[comp.sources.misc] Patch #1 to Ispell Version 2.0 Beta

geoff@desint.UUCP (Geoff Kuenning) (06/10/87)

This is Patch Number 1 to the beta posting of ispell.  Ispell is an
interactive spell-checking program that is faster, more friendly, and
more flexible than standard UNIX spell.  The beta posting itself is
available from the comp.sources.misc archives.

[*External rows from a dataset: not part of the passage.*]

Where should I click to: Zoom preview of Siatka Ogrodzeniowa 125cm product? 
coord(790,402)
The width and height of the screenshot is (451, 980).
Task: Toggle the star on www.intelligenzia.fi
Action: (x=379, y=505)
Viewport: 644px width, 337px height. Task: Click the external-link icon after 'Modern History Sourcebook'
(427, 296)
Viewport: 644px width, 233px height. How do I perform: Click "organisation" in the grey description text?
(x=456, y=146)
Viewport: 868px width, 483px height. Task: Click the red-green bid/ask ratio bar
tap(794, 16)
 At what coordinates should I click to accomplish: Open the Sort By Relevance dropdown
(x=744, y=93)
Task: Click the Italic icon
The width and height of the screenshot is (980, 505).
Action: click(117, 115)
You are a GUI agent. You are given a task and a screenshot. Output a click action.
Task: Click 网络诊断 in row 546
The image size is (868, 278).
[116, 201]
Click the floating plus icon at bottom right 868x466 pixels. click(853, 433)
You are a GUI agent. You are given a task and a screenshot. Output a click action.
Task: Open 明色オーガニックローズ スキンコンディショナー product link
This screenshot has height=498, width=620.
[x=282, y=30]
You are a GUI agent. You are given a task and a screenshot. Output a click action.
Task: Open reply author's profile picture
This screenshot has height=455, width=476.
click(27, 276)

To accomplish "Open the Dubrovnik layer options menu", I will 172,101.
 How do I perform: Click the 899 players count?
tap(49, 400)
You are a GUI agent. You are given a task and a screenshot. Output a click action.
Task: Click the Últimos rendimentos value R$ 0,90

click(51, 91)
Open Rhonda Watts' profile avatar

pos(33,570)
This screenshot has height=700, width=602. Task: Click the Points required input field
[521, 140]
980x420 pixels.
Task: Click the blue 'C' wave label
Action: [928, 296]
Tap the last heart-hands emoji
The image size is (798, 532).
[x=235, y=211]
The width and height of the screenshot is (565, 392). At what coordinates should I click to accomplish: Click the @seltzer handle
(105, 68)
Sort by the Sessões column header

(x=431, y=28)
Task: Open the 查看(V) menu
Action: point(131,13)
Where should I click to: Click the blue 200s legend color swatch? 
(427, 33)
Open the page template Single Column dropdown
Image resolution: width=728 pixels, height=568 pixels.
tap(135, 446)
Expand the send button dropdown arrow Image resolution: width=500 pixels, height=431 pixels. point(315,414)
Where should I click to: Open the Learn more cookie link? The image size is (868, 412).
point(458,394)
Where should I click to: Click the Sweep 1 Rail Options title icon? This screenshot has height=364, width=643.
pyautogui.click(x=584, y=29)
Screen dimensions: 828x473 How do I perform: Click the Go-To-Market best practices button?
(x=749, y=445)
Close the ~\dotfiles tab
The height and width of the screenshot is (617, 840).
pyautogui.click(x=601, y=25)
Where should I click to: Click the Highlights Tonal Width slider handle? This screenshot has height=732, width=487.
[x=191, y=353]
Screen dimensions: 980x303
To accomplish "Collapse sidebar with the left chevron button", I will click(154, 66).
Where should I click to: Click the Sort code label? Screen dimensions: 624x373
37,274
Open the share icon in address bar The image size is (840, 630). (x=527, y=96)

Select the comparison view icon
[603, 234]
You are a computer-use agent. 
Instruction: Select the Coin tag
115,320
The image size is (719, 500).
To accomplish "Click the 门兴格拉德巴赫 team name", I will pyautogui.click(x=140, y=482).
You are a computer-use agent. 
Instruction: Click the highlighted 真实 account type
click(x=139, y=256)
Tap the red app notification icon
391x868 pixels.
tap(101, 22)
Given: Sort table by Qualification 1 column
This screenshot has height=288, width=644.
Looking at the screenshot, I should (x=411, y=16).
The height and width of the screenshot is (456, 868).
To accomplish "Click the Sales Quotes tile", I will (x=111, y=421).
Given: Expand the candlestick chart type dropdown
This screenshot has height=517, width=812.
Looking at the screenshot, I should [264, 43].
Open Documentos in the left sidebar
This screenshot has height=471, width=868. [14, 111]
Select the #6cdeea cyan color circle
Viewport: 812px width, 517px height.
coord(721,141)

Well, once again it's proven that one shouldn't put a posting together
hastily in the middle of the night.  I am rather embarrassed at the
number and nature of the bugs in my ispell beta posting, but I guess
that's water under the bridge at this point.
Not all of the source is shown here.